IRS: Are there employee type benefits? Will the relationship continue and is the work performed a key aspect of the business?
Translation: How involved with the studio is the teacher?
- An independent contractor does not usually receive benefits (paid time off, bonuses, insurance).
- An independent contractor is usually only hired for a specific time-period or project (six week class or choreography). An employee is hired with the intention of keeping them for a longer time period (possibly indefinitely).
- If the teacher do a major portion of the studio’s total teaching, they are probably an employee. If they are providing an extra class that is not the main portion of your studio (like Zumba or birthday parties), they may be an independent contractor.

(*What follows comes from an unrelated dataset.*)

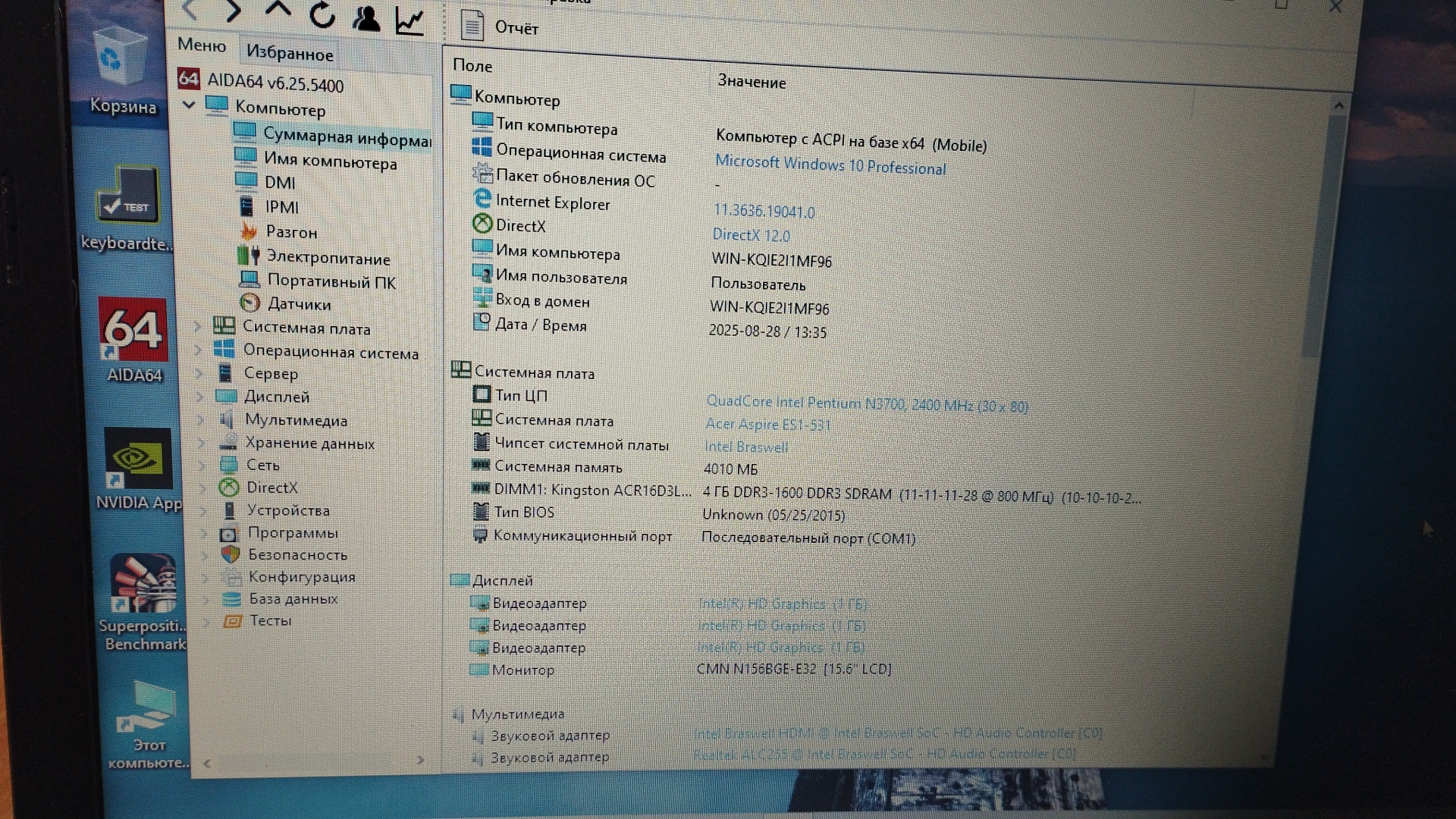Open Superposition Benchmark desktop shortcut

If after all that, you’re still stumped, you can actually ask the IRS to decide (which is called “Determination of Worker Status“) and they will review your case and let you know what to do.
Examples of Independent Contractors
Here is a list of people who are commonly independent contractors at a dance studio. You should still weigh the factors above before you can call them an independent contractor.
- Zumba or specialty class instructor
- A choreographer hired for performance team
- Master class teacher
- Teachers for private lessons
- Birthday party entertainer / instructor
- Maintenance or cleaning person / company
- Voice or music lesson instructor (if they set their own time)
W-2 or 1099? And what about insurance?
Stay tuned (ooh Accounting Channel, my favorite!) for Part 2, which will help you figure out what to do at the end of the year for your employees and independent contractors and what else you should consider when hiring independent contractors.
Disclaimer: While I have a degree in Accounting, I am not a Certified Public Accountant (CPA). Everyone’s individual tax situation is very different and if you have a specific question, you should seek out a tax professional who can give you specific advice pertaining to your situation.